Polysome-CAGE of TCL1-driven chronic lymphocytic leukemia revealed multiple N-terminally altered epigenetic regulators and a translation stress signature

  1. Ariel Ogran
  2. Tal Havkin-Solomon
  3. Shirly Becker-Herman
  4. Keren David
  5. Idit Shachar
  6. Rivka Dikstein  Is a corresponding author
  1. Department of Biomolecular Sciences, The Weizmann Institute of Science, Israel
  2. Department of Immunology, The Weizmann Institute of Science, Israel

Peer review process

This article was accepted for publication as part of eLife's original publishing model.

History

  1. Version of Record published
  2. Accepted
  3. Preprint posted
  4. Received

Decision letter

  1. Ivan Topisirovic
    Reviewing Editor; Jewish General Hospital, Canada
  2. Kevin Struhl
    Senior Editor; Harvard Medical School, United States
  3. Ivan Topisirovic
    Reviewer; Jewish General Hospital, Canada

Our editorial process produces two outputs: (i) public reviews designed to be posted alongside the preprint for the benefit of readers; (ii) feedback on the manuscript for the authors, including requests for revisions, shown below. We also include an acceptance summary that explains what the editors found interesting or important about the work.

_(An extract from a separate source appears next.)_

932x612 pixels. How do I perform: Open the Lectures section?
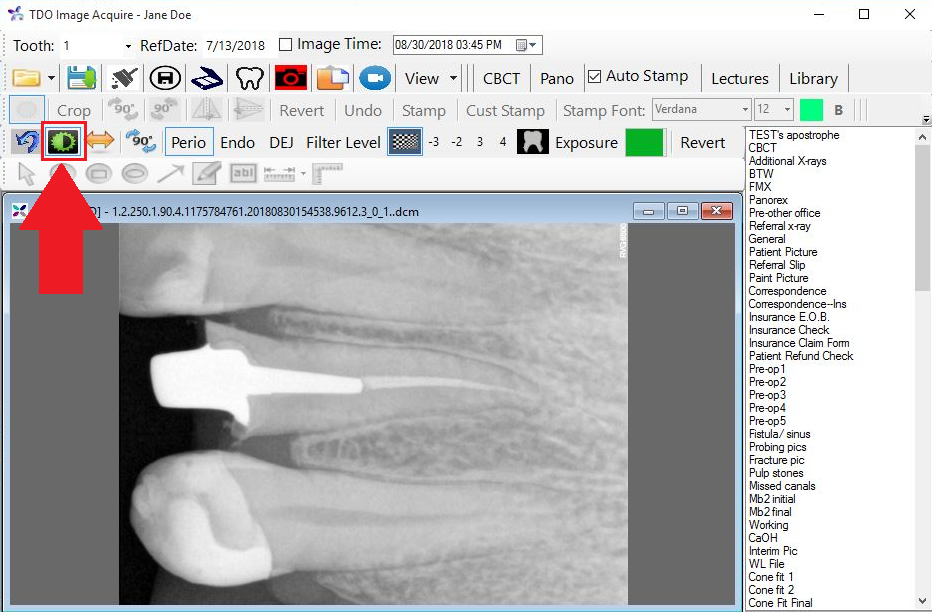740,77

Decision letter after peer review:

Thank you for submitting your article "Polysome-CAGE of TCL1-driven chronic lymphocytic leukemia revealed multiple N-terminally altered epigenetic regulators and a translation stress signature" for consideration by eLife. Your article has been reviewed by 3 peer reviewers, including Ivan Topisirovic as the Reviewing Editors and Reviewer #1, and the evaluation has been overseen by Kevin Struhl as the Senior Editor.

The reviewers have discussed their reviews with one another, and the Reviewing Editor has drafted this to help you prepare a revised submission.

Essential revisions:

1) It was found that the evidence of expression of putative N-terminally truncated proteins is required to fully support the proposed model. Notwithstanding that the overarching characterization of N-terminally truncated proteins across the proteome may be out of the scope of the paper, it was thought that the authors should at least provide evidence of in-depth-discussed proteins (e.g., chromatin modifiers). Moreover, it was thought that orthogonal techniques (e.g., 5'RACE) should be used to confirm the results of CAGE studies.

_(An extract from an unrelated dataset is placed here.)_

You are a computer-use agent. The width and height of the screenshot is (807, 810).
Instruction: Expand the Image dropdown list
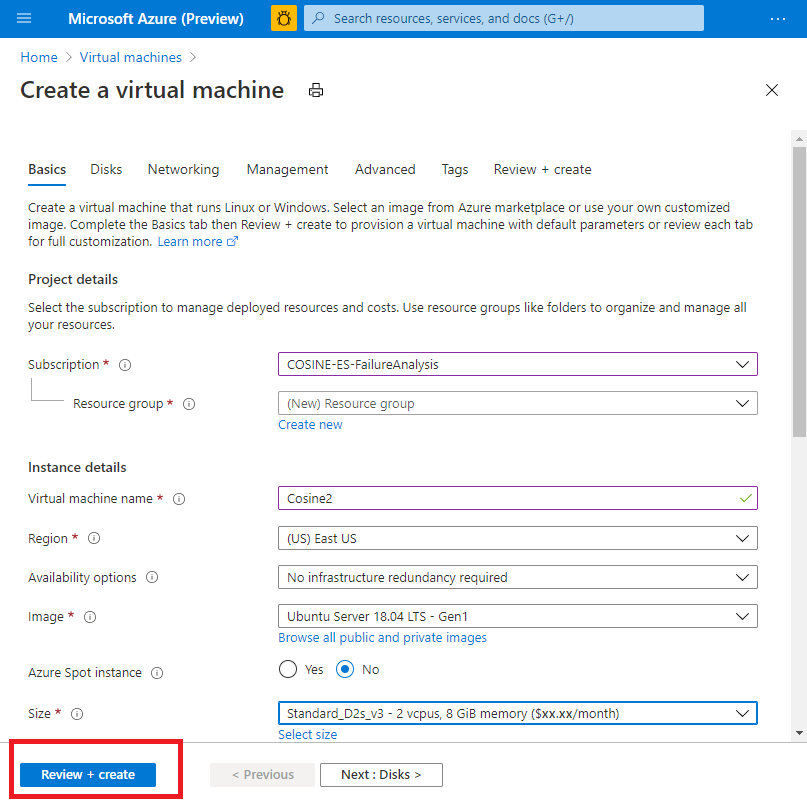tap(518, 616)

2) Link between TCL1-dependent alterations in transcription site selection and/or promoter usage and chromatin remodelling was found to be largely correlative. Based on this, it was thought that the authors should provide more mechanistic data to support the role of apparent TCL1-dependent alterations in chromatin factors and perturbations in chromatin structure.

3) As outlined in the individual reviews, some important issues were observed pertinent to bioinformatic analyses. It was also thought that several important controls were missing. For instance, a more detailed rationale should be provided for cut-offs/thresholds used in bioinformatic approaches. The reproducibility of the results between the two CAGE replicates was also not clear. An apparent lack of application of unique molecular identifiers in the CAGE approach was also observed. In addition, concerns were raised regarding the application of log-ratios to calculate translational efficiency. Finally, there was a lack of loading controls in some of the Western blots.

4) In general, it was thought that the studies using epigenetic and translational inhibitors (targets of which were thought to be in some cases at least partially misattributed) do not show that the observed effects are TCL1-specific. Based on this, it was deemed that the authors should either provide additional data supporting the tenet that TCL1 allows adaptation to insults caused by pharmacological targeting of the epigenetic modifiers and/or translational apparatus or significantly temper claims in this section of their study.

Reviewer #1 (Recommendations for the authors):

- It was found that it would be crucial to test the expression of truncated proteins experimentally. It is understandable that it would be unreasonable to request this on a global scale, but these experiments should be carried out on a selected set of proteins that are mentioned in the study (e.g., chromatin remodelers, PD-L2, Chd1, fbxo5) to further support the author's model.

- Although the polysome-CAGE approach to establish engagement of different 5'UTR isoforms on polysomes was highly appreciated, it was thought that the stoichiometry of ORF-truncated/retained vs. corresponding full-length proteins should be established for at least the subset of affected genes.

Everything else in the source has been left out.